= WHAT TO WORK ON =
(1) According to the koi post, how many fry did the writer give away in early June?
(2) For each statement, say whether it agrees with the koi post, and quote the words that decide it. (a) The writer kept about 300 fry. (b) The writer plans to cull the remaining fish. (c) One of the fish has grown about 3".

= EXTRACT TO READ =
Hello all,
Here are pictures I just took. Almost 2 months since last pics. Sorry, they're not so good but they don't look so good anyway. haha
All I have to say is that pictures just speak for itself. The yield is dismal to say the least.
I ended up giving away over 1000 in early June and kept about 300 for myself. I might be down to under 150 right now due to slow die off from the weak and deformed.
One has grown about 3" and the rest, well, stunted or just look like misfits.
Colour? Haha... nothing compared to koiguy. Not even close. Even the ones I gave to someone and is keeping it in outdoor tank with partial sunlight is getting no results. Maybe it is safe to say, don't pair up two koi that looks like the ones in this thread. The results will be terrible to say the least. Sure, you will get tons of fry and be all excited but at the end, all the hard work, I think I will keep 5 or so just because I raised them myself.
The rest, I will not 'cull'. I will give them all away to a koi keeper that is eager to accept anything from me to try and raise.
It's sad to have seen so many fry die by mistakes I have made with the filter. Disease had taken many lives too. The ones you see here are the lucky ones indeed.

= INFORMATION GIVEN =
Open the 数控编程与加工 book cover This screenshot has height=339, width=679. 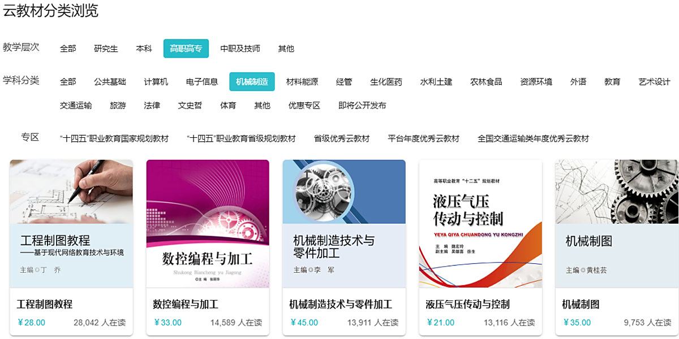208,224
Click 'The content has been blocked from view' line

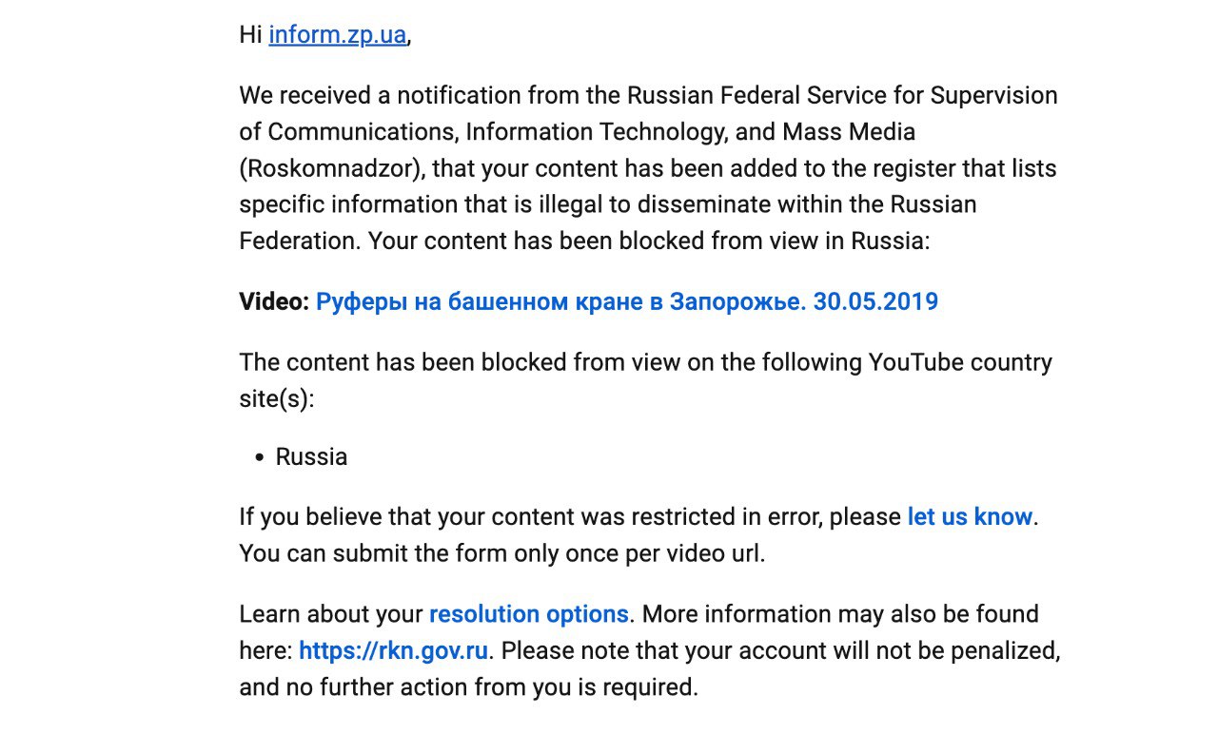(x=645, y=363)
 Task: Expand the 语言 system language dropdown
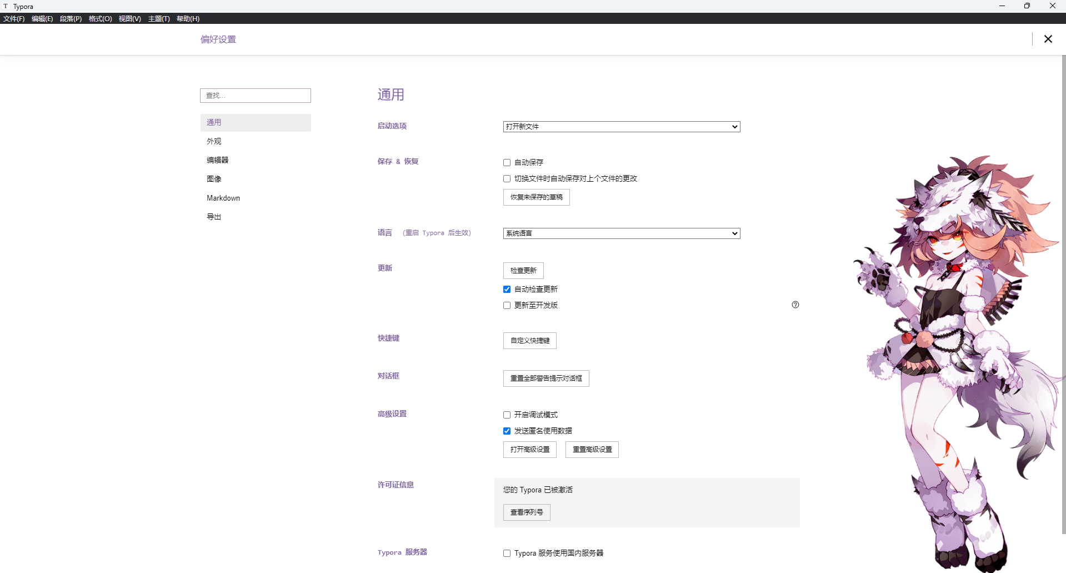pyautogui.click(x=621, y=233)
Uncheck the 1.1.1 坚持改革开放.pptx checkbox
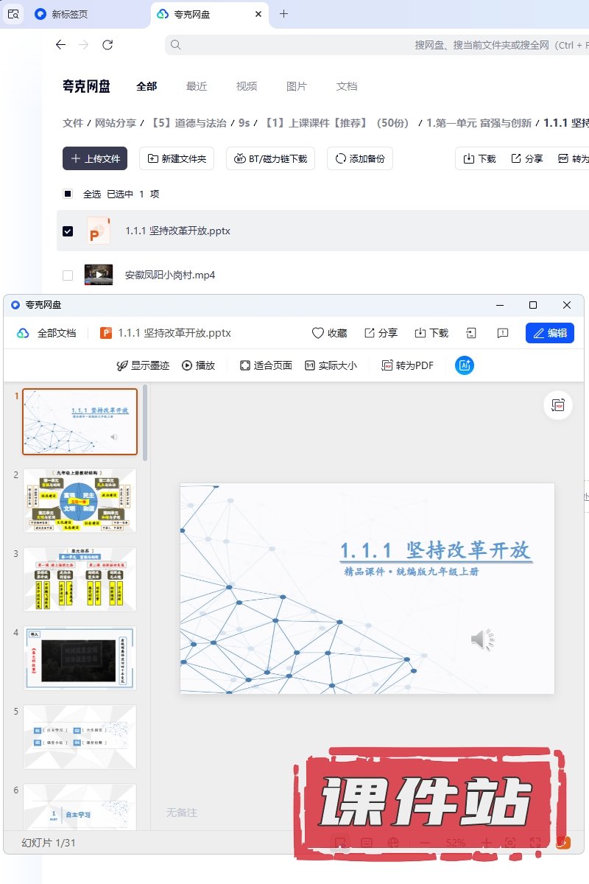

= ANSWERS TO EACH TASK =
(1) Over 1000.

(2)
(a) Yes: "kept about 300 for myself"
(b) No: "The rest, I will not 'cull'."
(c) Yes: "One has grown about 3""